Prayer Beads & Intercession

During a time I could not pray, I purchased a set of Anglican prayer beads.

It was—or seemed—a random and somewhat impulsive purchase.  I am not Anglican, though I have great respect for the Anglican church and those who are a part of it.  Really, I bought them because I wanted something with the tactile utility of a rosary that didn’t feel inappropriate since…well, I wasn’t actually praying the rosary.  Mainly, I just wanted something meaningful to touch when I prayed without accidentally doing something offensive.

At the time, my mind was in a whirl over…well, who knows what?  Anxiety comes and goes for me with planes and life changes and difficult circumstances.  But I couldn’t settle down to pray. Every time I tried, my brain went haywire.  And even my usual alternative—sticking to the Jesus prayer, or the Lord’s prayer, or something familiar—didn’t work.  The words turned into rote babble in my head.  I wasn’t really praying them at all.

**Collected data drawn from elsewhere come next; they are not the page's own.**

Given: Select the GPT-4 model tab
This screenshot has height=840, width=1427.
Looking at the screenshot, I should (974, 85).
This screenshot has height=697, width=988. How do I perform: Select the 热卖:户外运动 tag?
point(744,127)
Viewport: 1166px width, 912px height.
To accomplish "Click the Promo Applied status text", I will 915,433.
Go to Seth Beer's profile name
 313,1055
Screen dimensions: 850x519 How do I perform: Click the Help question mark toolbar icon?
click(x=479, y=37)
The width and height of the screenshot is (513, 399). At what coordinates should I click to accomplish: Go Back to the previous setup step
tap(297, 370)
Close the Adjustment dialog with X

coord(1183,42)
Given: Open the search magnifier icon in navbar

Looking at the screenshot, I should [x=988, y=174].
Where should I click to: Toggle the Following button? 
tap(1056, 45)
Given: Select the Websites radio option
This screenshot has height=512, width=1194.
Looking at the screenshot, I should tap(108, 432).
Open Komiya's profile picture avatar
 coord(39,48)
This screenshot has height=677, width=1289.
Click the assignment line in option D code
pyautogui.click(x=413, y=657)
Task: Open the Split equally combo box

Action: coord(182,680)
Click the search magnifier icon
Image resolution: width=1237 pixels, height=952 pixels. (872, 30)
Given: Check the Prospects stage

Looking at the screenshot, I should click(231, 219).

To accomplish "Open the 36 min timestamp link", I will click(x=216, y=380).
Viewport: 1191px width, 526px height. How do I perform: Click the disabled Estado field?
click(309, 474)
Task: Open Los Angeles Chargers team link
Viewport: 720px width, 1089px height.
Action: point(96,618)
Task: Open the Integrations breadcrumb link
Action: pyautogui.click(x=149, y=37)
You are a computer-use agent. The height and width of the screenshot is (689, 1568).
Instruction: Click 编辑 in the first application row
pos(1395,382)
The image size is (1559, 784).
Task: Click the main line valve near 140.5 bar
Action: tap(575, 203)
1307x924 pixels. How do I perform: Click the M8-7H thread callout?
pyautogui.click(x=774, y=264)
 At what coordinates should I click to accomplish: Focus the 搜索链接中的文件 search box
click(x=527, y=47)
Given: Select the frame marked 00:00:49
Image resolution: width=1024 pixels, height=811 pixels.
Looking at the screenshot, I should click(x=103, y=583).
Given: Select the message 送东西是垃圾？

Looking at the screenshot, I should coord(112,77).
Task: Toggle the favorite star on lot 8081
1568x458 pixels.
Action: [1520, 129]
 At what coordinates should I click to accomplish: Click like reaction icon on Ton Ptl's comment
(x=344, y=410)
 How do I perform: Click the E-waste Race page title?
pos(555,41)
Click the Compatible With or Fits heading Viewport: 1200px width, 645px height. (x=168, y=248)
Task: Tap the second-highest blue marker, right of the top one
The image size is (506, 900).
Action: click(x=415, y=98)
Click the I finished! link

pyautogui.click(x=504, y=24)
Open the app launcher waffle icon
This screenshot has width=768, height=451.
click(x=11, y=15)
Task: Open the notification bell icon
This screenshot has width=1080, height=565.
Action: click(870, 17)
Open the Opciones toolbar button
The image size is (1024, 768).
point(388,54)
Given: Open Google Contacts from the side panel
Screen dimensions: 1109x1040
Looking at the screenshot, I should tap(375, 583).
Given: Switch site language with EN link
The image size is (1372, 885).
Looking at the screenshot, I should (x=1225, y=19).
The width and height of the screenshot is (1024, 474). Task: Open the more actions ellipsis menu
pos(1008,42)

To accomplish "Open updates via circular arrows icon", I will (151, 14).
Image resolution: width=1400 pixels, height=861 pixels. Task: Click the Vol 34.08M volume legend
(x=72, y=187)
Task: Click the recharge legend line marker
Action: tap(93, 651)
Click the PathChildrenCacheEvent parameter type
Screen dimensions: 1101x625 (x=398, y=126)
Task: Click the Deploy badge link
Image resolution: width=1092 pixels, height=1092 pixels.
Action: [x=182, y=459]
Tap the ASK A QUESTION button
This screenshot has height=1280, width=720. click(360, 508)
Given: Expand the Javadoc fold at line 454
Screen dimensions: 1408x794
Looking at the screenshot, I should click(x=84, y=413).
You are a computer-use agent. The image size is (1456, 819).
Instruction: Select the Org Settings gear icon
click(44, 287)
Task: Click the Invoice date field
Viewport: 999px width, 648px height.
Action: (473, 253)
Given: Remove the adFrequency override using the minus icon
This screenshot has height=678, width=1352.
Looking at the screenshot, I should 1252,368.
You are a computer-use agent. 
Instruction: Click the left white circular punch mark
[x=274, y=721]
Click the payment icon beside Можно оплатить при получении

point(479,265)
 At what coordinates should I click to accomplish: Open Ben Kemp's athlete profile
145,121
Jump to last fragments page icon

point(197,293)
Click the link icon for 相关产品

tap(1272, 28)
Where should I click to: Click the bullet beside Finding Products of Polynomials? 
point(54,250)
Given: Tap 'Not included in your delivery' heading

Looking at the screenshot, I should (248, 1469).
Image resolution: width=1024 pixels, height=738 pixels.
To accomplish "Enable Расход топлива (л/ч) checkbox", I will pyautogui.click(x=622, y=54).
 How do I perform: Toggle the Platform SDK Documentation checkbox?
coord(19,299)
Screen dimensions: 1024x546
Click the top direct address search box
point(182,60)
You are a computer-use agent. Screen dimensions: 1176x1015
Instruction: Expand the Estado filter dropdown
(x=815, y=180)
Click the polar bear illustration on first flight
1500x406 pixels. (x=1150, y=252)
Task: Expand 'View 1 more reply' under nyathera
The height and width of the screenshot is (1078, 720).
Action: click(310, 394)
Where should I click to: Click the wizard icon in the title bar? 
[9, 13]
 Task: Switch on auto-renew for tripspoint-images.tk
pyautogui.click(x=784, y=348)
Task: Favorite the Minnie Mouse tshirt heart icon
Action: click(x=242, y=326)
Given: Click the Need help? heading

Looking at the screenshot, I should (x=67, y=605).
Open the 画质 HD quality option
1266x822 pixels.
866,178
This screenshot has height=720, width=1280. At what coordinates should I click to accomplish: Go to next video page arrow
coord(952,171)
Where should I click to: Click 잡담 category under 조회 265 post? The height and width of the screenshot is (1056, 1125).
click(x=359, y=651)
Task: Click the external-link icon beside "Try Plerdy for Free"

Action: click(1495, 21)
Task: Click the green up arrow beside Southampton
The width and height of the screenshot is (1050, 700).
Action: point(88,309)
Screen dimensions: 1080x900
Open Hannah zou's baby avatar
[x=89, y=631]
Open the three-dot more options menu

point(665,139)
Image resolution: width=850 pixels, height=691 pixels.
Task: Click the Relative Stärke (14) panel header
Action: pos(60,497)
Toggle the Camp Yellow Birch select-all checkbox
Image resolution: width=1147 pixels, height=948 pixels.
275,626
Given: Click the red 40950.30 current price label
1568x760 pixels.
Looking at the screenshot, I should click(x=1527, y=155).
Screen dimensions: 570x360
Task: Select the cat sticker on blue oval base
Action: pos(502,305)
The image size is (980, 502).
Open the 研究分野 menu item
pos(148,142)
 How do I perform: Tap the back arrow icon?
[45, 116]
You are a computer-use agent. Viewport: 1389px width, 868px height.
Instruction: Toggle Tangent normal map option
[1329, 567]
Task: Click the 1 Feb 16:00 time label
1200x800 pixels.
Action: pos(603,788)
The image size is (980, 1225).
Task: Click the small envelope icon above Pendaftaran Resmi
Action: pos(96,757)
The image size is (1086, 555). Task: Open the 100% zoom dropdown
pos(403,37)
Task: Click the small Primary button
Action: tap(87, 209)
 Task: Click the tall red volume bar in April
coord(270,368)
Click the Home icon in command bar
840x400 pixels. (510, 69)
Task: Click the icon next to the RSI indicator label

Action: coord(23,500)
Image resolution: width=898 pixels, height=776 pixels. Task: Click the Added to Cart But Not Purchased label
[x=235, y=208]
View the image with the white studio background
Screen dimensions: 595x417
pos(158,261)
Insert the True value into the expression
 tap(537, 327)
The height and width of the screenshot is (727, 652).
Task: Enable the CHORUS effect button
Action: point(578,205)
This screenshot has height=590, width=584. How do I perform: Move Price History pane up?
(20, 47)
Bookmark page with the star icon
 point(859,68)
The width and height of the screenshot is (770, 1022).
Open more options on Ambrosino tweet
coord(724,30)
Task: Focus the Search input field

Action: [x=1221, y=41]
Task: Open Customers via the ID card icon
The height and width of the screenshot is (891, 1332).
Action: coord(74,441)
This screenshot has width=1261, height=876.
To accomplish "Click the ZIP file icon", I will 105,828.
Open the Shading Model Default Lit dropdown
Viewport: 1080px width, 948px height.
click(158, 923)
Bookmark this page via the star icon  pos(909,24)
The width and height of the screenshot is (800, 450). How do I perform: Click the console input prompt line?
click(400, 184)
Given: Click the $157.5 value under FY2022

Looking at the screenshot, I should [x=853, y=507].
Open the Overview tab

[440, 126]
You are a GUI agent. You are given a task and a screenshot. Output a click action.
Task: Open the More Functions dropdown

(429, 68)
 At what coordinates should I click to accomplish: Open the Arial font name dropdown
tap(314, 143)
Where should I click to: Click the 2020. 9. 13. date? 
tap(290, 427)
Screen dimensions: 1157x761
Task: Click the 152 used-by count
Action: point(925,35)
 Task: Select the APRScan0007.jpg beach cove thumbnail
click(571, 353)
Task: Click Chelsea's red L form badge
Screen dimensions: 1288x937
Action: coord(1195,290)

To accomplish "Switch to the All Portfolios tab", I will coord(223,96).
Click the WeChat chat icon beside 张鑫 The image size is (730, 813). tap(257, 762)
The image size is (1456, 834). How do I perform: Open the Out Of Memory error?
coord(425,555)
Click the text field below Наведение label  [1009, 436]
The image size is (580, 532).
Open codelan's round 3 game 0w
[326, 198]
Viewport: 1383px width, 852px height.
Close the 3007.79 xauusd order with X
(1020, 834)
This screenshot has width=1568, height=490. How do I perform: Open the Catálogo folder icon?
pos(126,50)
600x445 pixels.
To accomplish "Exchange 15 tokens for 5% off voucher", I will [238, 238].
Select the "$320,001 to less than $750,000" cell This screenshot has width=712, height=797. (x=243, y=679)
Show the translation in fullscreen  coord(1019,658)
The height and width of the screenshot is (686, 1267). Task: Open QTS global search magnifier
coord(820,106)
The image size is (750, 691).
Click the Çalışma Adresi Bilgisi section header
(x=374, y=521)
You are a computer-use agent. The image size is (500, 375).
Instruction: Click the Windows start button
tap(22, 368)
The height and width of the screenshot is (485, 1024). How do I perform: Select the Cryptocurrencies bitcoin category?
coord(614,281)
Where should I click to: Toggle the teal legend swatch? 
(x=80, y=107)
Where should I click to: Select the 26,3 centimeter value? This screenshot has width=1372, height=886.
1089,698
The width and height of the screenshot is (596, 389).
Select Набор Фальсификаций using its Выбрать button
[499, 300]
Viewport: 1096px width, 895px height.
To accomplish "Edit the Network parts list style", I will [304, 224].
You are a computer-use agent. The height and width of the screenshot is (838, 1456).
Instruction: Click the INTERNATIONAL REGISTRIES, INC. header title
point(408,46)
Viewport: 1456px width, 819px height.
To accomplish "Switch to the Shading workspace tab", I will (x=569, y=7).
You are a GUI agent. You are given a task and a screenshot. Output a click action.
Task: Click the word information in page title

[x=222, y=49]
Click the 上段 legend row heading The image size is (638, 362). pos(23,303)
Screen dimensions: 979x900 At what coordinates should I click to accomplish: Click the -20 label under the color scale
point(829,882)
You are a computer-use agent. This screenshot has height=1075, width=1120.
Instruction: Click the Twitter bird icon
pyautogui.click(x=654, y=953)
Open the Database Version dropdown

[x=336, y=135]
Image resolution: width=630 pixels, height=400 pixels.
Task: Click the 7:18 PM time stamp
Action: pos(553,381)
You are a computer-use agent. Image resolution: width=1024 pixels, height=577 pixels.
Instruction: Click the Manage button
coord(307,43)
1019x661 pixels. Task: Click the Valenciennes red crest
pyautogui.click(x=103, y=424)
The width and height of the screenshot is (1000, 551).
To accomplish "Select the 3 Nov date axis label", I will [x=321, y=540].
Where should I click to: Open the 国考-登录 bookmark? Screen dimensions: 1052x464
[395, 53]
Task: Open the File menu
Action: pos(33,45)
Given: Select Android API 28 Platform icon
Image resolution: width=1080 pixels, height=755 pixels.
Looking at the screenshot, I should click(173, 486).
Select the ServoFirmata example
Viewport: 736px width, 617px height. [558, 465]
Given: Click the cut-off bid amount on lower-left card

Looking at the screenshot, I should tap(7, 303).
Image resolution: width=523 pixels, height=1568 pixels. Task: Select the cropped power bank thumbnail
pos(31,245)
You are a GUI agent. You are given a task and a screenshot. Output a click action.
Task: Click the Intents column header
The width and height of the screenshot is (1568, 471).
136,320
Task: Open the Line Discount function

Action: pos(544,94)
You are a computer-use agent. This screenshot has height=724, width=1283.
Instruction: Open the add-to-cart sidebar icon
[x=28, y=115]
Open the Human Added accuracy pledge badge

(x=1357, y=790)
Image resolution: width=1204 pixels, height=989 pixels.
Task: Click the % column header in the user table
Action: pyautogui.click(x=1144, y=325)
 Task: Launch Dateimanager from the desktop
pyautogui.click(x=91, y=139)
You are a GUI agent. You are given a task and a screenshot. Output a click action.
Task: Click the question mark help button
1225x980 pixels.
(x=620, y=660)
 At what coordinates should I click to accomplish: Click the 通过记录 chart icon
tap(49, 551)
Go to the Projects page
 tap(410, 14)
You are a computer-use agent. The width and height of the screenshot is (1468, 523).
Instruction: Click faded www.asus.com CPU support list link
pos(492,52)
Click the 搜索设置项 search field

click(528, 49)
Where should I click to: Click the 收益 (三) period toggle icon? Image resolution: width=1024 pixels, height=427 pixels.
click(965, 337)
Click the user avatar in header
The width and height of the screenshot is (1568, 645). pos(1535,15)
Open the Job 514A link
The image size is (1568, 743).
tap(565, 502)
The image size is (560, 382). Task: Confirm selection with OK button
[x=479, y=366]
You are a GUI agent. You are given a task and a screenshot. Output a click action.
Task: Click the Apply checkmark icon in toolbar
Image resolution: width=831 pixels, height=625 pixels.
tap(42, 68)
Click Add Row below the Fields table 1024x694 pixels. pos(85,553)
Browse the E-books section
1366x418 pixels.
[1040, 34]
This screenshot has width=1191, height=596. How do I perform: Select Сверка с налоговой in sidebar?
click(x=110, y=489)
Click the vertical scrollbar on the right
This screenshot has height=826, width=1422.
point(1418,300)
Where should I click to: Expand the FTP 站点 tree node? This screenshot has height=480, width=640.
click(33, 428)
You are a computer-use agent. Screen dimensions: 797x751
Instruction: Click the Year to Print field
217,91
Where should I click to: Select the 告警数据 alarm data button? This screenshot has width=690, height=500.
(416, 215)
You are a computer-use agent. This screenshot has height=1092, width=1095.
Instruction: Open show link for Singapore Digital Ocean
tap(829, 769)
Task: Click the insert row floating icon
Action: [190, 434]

Paying attention to what’s around me or in front of me often calms me down in these states.  And so I got the beads with the hopes they might serve as a means of focus.  To my delight, they did.  I didn’t use them always, or sometimes even often, but when need demanded and my thoughts wouldn’t stop circling I picked it up and was able to use the feel of the beads in my fingers to reorient myself to prayer. 

The beads came and went in use.  When I wasn’t using them, the elegant little beads with the dangling cross hung from the strap of my Bible cover.  They have traveled with me overseas, tucked into my carry-on.   They came to my mother’s funeral.  They have seen many tears and much gratitude.

But of late I’ve started to use them for a new purpose: intercession.

Before I explain why, I want to tell a seemingly unrelated story.  (I will make the connection clear, I promise).  Here’s the topic: I own an electric toothbrush.  And yes, everything people tell you about an electric toothbrush is true.  It cleans teeth much better and more efficiently!  It whitens  It can do all sorts of cool things!

It also beeps to make sure you’re brushing enough.

In other words, when you start brushing your teeth with this thing you essentially divide your teeth into four quadrants: upper front, upper back, lower front, lower back.  You brush each one for a certain amount of time until the toothbrush beeps, and then you switch.  I think the whole process supposedly takes two minutes, and it matches recommendations for best practices regarding how you ought to brush your teeth.

You know what?  It is a really long time to brush your teeth.

I was brushing improperly before!  I was so lazy, and I didn’t even know it.  I thought I did brush for two minutes.  Reader, I was not.  I wasn’t even brushing for ten seconds probably.  No wonder my teeth feel cleaner.  I wasn’t granting the process the amount of time it deserved.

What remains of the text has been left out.